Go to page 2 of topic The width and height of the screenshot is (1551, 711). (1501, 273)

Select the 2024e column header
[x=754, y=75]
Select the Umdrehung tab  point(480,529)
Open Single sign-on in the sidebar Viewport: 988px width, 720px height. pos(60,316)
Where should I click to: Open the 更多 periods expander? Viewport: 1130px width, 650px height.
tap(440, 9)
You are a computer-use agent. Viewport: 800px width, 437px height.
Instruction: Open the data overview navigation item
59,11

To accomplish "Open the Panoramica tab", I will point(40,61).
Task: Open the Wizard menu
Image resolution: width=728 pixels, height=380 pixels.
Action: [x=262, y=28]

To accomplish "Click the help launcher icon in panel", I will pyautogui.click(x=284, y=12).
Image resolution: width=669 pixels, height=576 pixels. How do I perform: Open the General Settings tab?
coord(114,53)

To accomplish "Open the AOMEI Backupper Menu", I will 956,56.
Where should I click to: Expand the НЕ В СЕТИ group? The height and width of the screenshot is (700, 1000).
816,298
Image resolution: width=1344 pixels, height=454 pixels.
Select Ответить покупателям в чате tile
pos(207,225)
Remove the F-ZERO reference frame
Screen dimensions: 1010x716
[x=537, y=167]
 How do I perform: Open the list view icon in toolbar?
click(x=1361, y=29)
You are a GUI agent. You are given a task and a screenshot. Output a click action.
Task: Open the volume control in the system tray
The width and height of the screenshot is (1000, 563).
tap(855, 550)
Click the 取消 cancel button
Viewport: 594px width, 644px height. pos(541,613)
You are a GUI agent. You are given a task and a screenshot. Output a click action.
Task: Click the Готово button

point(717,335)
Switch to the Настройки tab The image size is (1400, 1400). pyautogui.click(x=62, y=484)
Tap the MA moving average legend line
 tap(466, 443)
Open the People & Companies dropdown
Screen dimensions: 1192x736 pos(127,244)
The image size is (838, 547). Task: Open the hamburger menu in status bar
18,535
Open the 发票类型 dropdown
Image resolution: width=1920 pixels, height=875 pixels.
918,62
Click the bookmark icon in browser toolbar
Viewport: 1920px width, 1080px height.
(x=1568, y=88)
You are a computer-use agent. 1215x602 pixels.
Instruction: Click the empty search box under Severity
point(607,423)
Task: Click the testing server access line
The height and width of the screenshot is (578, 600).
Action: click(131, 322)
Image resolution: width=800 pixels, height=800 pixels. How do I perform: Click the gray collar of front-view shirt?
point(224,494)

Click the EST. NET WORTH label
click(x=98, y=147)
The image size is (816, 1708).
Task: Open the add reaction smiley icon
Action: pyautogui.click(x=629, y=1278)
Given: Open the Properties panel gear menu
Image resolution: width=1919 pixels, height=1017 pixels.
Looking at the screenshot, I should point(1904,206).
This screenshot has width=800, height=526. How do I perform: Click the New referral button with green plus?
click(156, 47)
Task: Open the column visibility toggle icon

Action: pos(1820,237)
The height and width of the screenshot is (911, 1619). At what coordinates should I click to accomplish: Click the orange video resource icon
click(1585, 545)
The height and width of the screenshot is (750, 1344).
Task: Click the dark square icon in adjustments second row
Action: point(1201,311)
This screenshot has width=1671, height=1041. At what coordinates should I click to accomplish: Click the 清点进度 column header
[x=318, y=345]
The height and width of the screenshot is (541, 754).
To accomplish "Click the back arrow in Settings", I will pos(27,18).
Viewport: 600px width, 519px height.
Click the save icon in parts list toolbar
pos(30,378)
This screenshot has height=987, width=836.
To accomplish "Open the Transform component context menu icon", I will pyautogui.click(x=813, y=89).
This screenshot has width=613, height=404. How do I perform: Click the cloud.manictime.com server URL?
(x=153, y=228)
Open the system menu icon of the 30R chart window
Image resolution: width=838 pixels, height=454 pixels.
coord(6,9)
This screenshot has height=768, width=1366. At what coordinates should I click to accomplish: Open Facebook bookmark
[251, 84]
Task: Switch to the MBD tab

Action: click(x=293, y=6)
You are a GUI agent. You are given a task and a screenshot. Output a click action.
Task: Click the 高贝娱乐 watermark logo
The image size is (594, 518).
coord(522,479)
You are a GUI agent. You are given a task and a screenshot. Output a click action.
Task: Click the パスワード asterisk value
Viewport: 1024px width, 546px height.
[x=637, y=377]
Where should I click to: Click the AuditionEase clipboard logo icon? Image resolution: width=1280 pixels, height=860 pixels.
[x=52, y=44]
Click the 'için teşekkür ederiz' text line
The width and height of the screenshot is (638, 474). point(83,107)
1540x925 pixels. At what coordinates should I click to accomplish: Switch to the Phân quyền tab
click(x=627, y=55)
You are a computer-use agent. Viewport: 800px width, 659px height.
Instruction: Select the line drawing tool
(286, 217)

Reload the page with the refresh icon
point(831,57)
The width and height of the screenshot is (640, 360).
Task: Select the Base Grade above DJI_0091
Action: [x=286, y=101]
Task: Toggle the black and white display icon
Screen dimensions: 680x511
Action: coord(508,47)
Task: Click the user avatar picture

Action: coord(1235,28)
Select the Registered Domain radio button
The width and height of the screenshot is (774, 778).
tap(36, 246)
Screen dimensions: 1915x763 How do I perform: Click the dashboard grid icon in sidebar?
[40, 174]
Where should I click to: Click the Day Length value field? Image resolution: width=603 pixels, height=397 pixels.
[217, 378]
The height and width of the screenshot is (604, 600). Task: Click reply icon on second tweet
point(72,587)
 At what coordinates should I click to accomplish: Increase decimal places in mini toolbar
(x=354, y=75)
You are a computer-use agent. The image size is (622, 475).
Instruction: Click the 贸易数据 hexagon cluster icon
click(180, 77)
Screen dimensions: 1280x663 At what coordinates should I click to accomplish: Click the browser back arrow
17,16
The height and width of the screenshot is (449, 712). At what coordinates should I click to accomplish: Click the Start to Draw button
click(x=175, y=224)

Your objective. Print the material in full, exactly as written.

Answer to the exercise.
Go to page 2 of topic The width and height of the screenshot is (1551, 711). (1501, 273)

Select the 2024e column header
[x=754, y=75]
Select the Umdrehung tab  point(480,529)
Open Single sign-on in the sidebar Viewport: 988px width, 720px height. pos(60,316)
Where should I click to: Open the 更多 periods expander? Viewport: 1130px width, 650px height.
tap(440, 9)
You are a computer-use agent. Viewport: 800px width, 437px height.
Instruction: Open the data overview navigation item
59,11

To accomplish "Open the Panoramica tab", I will point(40,61).
Task: Open the Wizard menu
Image resolution: width=728 pixels, height=380 pixels.
Action: [x=262, y=28]

To accomplish "Click the help launcher icon in panel", I will pyautogui.click(x=284, y=12).
Image resolution: width=669 pixels, height=576 pixels. How do I perform: Open the General Settings tab?
coord(114,53)

To accomplish "Open the AOMEI Backupper Menu", I will 956,56.
Where should I click to: Expand the НЕ В СЕТИ group? The height and width of the screenshot is (700, 1000).
816,298
Image resolution: width=1344 pixels, height=454 pixels.
Select Ответить покупателям в чате tile
pos(207,225)
Remove the F-ZERO reference frame
Screen dimensions: 1010x716
[x=537, y=167]
 How do I perform: Open the list view icon in toolbar?
click(x=1361, y=29)
You are a GUI agent. You are given a task and a screenshot. Output a click action.
Task: Open the volume control in the system tray
The width and height of the screenshot is (1000, 563).
tap(855, 550)
Click the 取消 cancel button
Viewport: 594px width, 644px height. pos(541,613)
You are a GUI agent. You are given a task and a screenshot. Output a click action.
Task: Click the Готово button

point(717,335)
Switch to the Настройки tab The image size is (1400, 1400). pyautogui.click(x=62, y=484)
Tap the MA moving average legend line
 tap(466, 443)
Open the People & Companies dropdown
Screen dimensions: 1192x736 pos(127,244)
The image size is (838, 547). Task: Open the hamburger menu in status bar
18,535
Open the 发票类型 dropdown
Image resolution: width=1920 pixels, height=875 pixels.
918,62
Click the bookmark icon in browser toolbar
Viewport: 1920px width, 1080px height.
(x=1568, y=88)
You are a computer-use agent. 1215x602 pixels.
Instruction: Click the empty search box under Severity
point(607,423)
Task: Click the testing server access line
The height and width of the screenshot is (578, 600).
Action: click(131, 322)
Image resolution: width=800 pixels, height=800 pixels. How do I perform: Click the gray collar of front-view shirt?
point(224,494)

Click the EST. NET WORTH label
click(x=98, y=147)
The image size is (816, 1708).
Task: Open the add reaction smiley icon
Action: pyautogui.click(x=629, y=1278)
Given: Open the Properties panel gear menu
Image resolution: width=1919 pixels, height=1017 pixels.
Looking at the screenshot, I should point(1904,206).
This screenshot has width=800, height=526. How do I perform: Click the New referral button with green plus?
click(156, 47)
Task: Open the column visibility toggle icon

Action: pos(1820,237)
The height and width of the screenshot is (911, 1619). At what coordinates should I click to accomplish: Click the orange video resource icon
click(1585, 545)
The height and width of the screenshot is (750, 1344).
Task: Click the dark square icon in adjustments second row
Action: point(1201,311)
This screenshot has width=1671, height=1041. At what coordinates should I click to accomplish: Click the 清点进度 column header
[x=318, y=345]
The height and width of the screenshot is (541, 754).
To accomplish "Click the back arrow in Settings", I will pos(27,18).
Viewport: 600px width, 519px height.
Click the save icon in parts list toolbar
pos(30,378)
This screenshot has height=987, width=836.
To accomplish "Open the Transform component context menu icon", I will pyautogui.click(x=813, y=89).
This screenshot has width=613, height=404. How do I perform: Click the cloud.manictime.com server URL?
(x=153, y=228)
Open the system menu icon of the 30R chart window
Image resolution: width=838 pixels, height=454 pixels.
coord(6,9)
This screenshot has height=768, width=1366. At what coordinates should I click to accomplish: Open Facebook bookmark
[251, 84]
Task: Switch to the MBD tab

Action: click(x=293, y=6)
You are a GUI agent. You are given a task and a screenshot. Output a click action.
Task: Click the 高贝娱乐 watermark logo
The image size is (594, 518).
coord(522,479)
You are a GUI agent. You are given a task and a screenshot. Output a click action.
Task: Click the パスワード asterisk value
Viewport: 1024px width, 546px height.
[x=637, y=377]
Where should I click to: Click the AuditionEase clipboard logo icon? Image resolution: width=1280 pixels, height=860 pixels.
[x=52, y=44]
Click the 'için teşekkür ederiz' text line
The width and height of the screenshot is (638, 474). point(83,107)
1540x925 pixels. At what coordinates should I click to accomplish: Switch to the Phân quyền tab
click(x=627, y=55)
You are a computer-use agent. Viewport: 800px width, 659px height.
Instruction: Select the line drawing tool
(286, 217)

Reload the page with the refresh icon
point(831,57)
The width and height of the screenshot is (640, 360).
Task: Select the Base Grade above DJI_0091
Action: [x=286, y=101]
Task: Toggle the black and white display icon
Screen dimensions: 680x511
Action: coord(508,47)
Task: Click the user avatar picture

Action: coord(1235,28)
Select the Registered Domain radio button
The width and height of the screenshot is (774, 778).
tap(36, 246)
Screen dimensions: 1915x763 How do I perform: Click the dashboard grid icon in sidebar?
[40, 174]
Where should I click to: Click the Day Length value field? Image resolution: width=603 pixels, height=397 pixels.
[217, 378]
The height and width of the screenshot is (604, 600). Task: Click reply icon on second tweet
point(72,587)
 At what coordinates should I click to accomplish: Increase decimal places in mini toolbar
(x=354, y=75)
You are a computer-use agent. The image size is (622, 475).
Instruction: Click the 贸易数据 hexagon cluster icon
click(180, 77)
Screen dimensions: 1280x663 At what coordinates should I click to accomplish: Click the browser back arrow
17,16
The height and width of the screenshot is (449, 712). At what coordinates should I click to accomplish: Click the Start to Draw button
click(x=175, y=224)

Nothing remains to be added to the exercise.